= Exercise details =
Can you copy out the entries from the line containing "Click the $ 1301.90" through the line containing "[x=57, y=128]", replacing "Pipelines" with "Deployments" and changing nothing else?

= Given data =
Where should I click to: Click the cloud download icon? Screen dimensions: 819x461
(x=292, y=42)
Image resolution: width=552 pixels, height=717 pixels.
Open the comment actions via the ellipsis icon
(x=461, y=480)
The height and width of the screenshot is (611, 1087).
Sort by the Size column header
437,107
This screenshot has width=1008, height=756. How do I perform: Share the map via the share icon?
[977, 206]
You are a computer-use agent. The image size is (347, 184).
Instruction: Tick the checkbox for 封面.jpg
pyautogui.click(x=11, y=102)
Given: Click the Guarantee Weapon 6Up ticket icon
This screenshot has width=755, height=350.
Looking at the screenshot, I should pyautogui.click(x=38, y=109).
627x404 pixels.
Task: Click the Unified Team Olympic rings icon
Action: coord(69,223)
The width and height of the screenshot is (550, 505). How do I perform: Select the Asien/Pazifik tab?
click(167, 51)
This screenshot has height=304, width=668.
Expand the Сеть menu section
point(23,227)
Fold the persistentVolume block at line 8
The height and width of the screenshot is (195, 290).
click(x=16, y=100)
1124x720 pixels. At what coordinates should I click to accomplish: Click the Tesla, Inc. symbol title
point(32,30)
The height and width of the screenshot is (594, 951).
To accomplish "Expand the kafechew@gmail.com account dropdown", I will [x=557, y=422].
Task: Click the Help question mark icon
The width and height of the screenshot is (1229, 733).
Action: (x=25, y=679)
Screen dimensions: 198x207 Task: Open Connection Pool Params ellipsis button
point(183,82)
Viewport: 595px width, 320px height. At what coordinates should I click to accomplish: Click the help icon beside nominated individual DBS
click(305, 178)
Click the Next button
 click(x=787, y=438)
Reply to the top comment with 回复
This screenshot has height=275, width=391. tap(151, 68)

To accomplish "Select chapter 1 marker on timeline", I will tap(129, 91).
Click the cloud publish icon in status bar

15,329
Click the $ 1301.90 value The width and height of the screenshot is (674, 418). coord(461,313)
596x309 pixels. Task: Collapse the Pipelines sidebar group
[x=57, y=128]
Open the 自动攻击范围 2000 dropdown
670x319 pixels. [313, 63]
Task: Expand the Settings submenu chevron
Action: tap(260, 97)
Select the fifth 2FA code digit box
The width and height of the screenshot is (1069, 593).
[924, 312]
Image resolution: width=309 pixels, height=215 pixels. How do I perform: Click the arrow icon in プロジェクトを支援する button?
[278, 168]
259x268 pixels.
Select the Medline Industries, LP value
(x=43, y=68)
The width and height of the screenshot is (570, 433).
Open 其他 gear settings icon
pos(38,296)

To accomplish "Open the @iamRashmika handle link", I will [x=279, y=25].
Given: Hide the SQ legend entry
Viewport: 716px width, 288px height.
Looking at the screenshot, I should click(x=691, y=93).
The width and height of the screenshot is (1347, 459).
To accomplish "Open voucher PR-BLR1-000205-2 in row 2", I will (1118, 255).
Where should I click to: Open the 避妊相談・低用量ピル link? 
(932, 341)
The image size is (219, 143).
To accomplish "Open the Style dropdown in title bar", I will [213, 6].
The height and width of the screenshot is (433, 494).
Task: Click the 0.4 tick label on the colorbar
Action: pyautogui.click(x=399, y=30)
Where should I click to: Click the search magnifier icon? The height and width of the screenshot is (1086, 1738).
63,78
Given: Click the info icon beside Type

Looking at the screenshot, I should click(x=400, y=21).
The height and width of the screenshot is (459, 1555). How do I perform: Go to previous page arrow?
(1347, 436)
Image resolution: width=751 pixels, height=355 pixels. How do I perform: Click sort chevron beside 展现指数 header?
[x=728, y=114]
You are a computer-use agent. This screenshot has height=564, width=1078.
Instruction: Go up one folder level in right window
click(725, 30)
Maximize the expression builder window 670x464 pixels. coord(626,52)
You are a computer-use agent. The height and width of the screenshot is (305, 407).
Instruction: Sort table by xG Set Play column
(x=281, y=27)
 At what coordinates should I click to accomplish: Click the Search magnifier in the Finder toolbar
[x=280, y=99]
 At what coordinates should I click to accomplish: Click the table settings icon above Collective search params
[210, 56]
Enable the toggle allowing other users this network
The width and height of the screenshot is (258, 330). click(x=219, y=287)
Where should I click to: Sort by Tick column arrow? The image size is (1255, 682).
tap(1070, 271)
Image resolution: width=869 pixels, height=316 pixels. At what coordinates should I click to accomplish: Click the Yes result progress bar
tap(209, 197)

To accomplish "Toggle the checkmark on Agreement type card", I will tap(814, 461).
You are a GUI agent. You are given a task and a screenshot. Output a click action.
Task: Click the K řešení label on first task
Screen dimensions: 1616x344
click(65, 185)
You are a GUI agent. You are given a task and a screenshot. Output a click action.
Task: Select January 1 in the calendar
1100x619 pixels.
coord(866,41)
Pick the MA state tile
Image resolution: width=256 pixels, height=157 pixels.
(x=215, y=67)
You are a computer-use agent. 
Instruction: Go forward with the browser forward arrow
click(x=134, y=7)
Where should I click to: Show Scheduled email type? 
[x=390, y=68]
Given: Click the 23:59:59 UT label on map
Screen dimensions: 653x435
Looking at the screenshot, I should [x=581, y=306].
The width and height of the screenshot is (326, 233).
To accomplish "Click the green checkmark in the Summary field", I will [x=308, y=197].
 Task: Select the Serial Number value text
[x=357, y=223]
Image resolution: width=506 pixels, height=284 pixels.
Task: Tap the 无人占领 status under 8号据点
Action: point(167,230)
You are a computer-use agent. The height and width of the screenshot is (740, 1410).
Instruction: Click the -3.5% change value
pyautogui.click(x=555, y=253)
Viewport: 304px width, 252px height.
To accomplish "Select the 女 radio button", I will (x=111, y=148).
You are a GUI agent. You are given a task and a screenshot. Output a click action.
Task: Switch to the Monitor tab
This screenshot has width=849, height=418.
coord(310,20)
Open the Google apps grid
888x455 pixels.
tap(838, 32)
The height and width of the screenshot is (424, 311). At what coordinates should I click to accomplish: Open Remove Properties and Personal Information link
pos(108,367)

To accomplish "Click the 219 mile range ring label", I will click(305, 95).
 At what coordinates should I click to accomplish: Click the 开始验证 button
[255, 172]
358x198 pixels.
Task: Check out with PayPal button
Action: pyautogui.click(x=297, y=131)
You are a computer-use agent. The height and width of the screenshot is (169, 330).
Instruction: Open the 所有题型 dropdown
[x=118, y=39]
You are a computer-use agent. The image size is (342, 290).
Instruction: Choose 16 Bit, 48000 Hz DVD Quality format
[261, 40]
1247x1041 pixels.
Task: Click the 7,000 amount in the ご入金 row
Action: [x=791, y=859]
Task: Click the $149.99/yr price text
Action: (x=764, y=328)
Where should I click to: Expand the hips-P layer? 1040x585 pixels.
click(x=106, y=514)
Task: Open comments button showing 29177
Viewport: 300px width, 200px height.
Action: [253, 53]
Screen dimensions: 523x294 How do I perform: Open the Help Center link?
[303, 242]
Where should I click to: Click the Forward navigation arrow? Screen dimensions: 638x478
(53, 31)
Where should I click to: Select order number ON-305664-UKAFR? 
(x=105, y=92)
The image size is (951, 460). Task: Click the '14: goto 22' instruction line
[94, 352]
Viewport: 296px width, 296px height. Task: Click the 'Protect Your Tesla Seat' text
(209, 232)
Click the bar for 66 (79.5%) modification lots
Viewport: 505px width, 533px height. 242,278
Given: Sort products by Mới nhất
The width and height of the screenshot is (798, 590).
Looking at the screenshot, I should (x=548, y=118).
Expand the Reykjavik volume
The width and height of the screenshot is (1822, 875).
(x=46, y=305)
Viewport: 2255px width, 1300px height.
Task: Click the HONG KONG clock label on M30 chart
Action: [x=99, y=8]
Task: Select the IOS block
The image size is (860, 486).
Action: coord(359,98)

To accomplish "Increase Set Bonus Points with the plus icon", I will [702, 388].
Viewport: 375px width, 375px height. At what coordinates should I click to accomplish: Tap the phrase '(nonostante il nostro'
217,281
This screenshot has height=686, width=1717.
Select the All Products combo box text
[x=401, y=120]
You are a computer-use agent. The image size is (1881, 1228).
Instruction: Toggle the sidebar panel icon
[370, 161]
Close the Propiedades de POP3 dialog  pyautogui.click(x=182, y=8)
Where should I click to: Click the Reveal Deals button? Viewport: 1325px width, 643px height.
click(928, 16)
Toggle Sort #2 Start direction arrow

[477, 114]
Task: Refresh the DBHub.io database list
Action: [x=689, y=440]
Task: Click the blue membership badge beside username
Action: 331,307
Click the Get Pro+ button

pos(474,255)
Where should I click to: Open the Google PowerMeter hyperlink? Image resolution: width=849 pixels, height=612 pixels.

= Task solution =
Click the $ 1301.90 value The width and height of the screenshot is (674, 418). coord(461,313)
596x309 pixels. Task: Collapse the Deployments sidebar group
[x=57, y=128]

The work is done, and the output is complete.